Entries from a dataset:
————————
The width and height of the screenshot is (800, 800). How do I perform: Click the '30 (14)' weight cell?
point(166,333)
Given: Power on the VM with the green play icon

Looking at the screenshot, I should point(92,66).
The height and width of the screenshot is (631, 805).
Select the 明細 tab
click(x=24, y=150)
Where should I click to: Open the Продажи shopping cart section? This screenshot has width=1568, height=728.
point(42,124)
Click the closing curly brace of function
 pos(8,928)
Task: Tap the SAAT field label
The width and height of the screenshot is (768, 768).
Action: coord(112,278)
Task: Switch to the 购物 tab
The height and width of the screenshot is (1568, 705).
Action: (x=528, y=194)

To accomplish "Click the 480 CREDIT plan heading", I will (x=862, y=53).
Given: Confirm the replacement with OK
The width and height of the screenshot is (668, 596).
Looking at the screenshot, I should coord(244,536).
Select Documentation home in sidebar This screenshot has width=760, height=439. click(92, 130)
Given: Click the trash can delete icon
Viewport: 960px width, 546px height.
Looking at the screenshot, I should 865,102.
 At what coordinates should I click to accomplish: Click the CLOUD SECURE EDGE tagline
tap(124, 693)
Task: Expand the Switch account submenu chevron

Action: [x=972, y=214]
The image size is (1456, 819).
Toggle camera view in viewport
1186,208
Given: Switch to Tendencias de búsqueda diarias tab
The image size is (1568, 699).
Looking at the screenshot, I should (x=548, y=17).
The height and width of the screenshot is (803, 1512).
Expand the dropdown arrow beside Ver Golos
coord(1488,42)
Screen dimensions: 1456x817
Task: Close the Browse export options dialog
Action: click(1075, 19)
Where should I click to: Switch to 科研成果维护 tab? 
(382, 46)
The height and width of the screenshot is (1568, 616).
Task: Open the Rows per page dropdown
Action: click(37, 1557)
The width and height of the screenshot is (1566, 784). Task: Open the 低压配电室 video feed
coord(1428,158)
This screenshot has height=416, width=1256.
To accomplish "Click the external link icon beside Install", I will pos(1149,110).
————————
### Short problem
Rewrite all of the data above, replacing "Switch to" with "Go to" wherever it appears and leaving everything else unchanged.

### Problem solution
The width and height of the screenshot is (800, 800). How do I perform: Click the '30 (14)' weight cell?
point(166,333)
Given: Power on the VM with the green play icon

Looking at the screenshot, I should point(92,66).
The height and width of the screenshot is (631, 805).
Select the 明細 tab
click(x=24, y=150)
Where should I click to: Open the Продажи shopping cart section? This screenshot has width=1568, height=728.
point(42,124)
Click the closing curly brace of function
 pos(8,928)
Task: Tap the SAAT field label
The width and height of the screenshot is (768, 768).
Action: coord(112,278)
Task: Go to the 购物 tab
The height and width of the screenshot is (1568, 705).
Action: (x=528, y=194)

To accomplish "Click the 480 CREDIT plan heading", I will (x=862, y=53).
Given: Confirm the replacement with OK
The width and height of the screenshot is (668, 596).
Looking at the screenshot, I should coord(244,536).
Select Documentation home in sidebar This screenshot has width=760, height=439. click(92, 130)
Given: Click the trash can delete icon
Viewport: 960px width, 546px height.
Looking at the screenshot, I should 865,102.
 At what coordinates should I click to accomplish: Click the CLOUD SECURE EDGE tagline
tap(124, 693)
Task: Expand the Switch account submenu chevron

Action: [x=972, y=214]
The image size is (1456, 819).
Toggle camera view in viewport
1186,208
Given: Go to Tendencias de búsqueda diarias tab
The image size is (1568, 699).
Looking at the screenshot, I should (x=548, y=17).
The height and width of the screenshot is (803, 1512).
Expand the dropdown arrow beside Ver Golos
coord(1488,42)
Screen dimensions: 1456x817
Task: Close the Browse export options dialog
Action: click(1075, 19)
Where should I click to: Go to 科研成果维护 tab? 
(382, 46)
The height and width of the screenshot is (1568, 616).
Task: Open the Rows per page dropdown
Action: click(37, 1557)
The width and height of the screenshot is (1566, 784). Task: Open the 低压配电室 video feed
coord(1428,158)
This screenshot has height=416, width=1256.
To accomplish "Click the external link icon beside Install", I will pos(1149,110).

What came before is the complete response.